This exercise calls for the line with "Privacy Policy [menuitem] (180, 1124)", the line with "Design by ADC (1326, 1160)", and all lines between them in the material below, output exactly and with no other lines.

## Information supplied
--------------------------------------------------

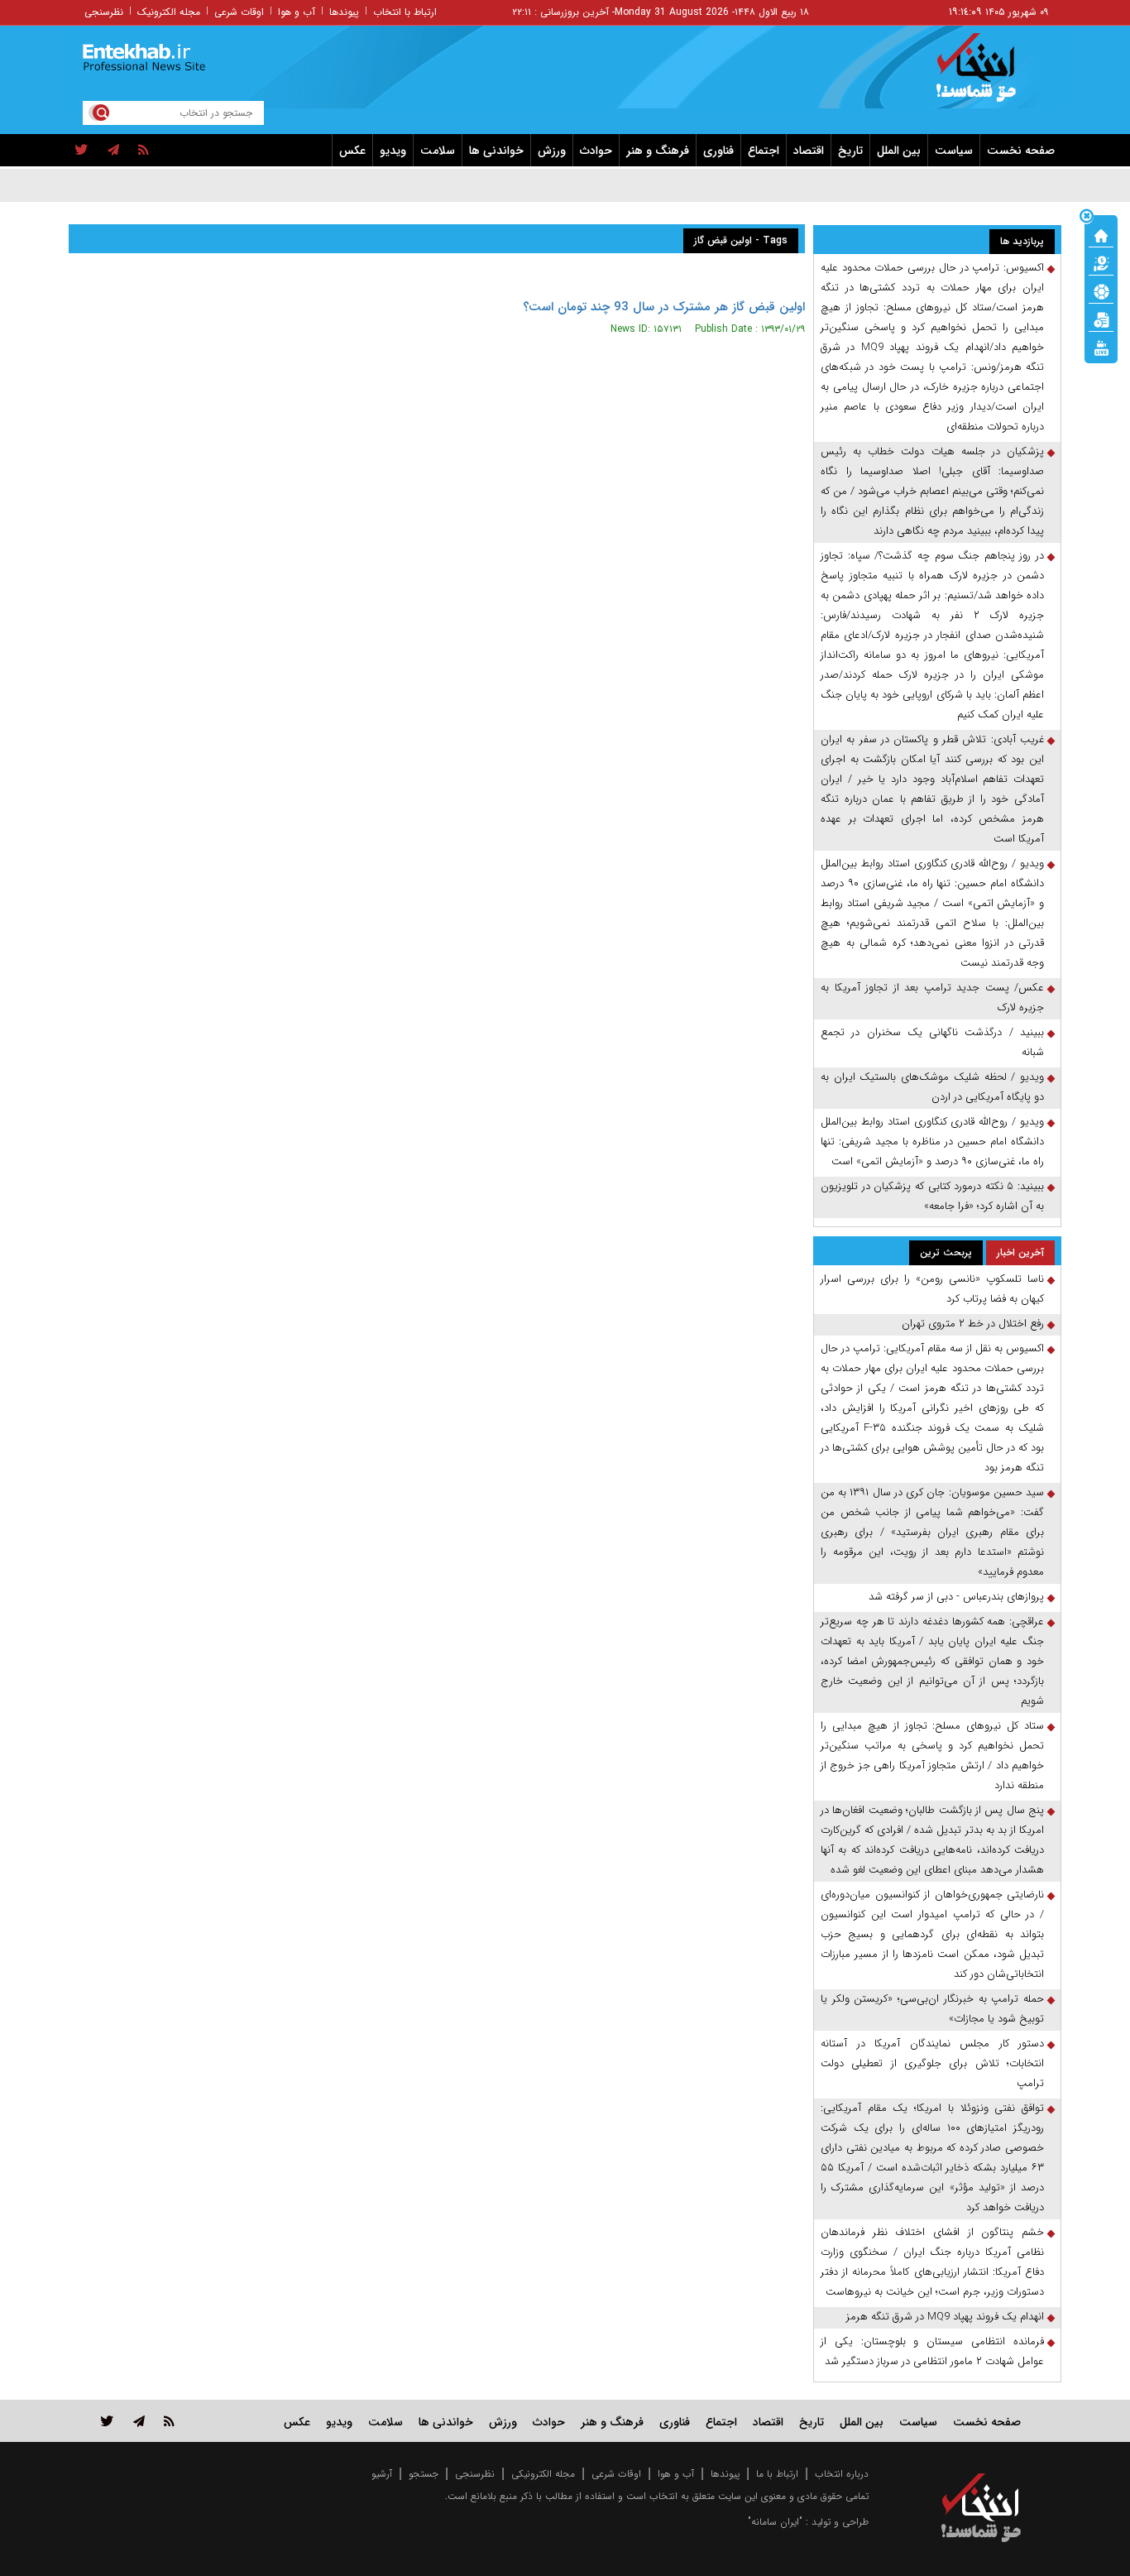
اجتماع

--------------------------------------------------

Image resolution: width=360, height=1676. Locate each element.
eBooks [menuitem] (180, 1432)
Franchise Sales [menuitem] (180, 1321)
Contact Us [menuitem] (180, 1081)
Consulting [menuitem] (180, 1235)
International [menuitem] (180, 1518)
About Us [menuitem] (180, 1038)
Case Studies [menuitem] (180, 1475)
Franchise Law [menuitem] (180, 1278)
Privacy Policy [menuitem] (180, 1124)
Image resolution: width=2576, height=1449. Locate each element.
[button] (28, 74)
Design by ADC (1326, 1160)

--------------------------------------------------

## Exercise answer
Privacy Policy [menuitem] (180, 1124)
Image resolution: width=2576, height=1449. Locate each element.
[button] (28, 74)
Design by ADC (1326, 1160)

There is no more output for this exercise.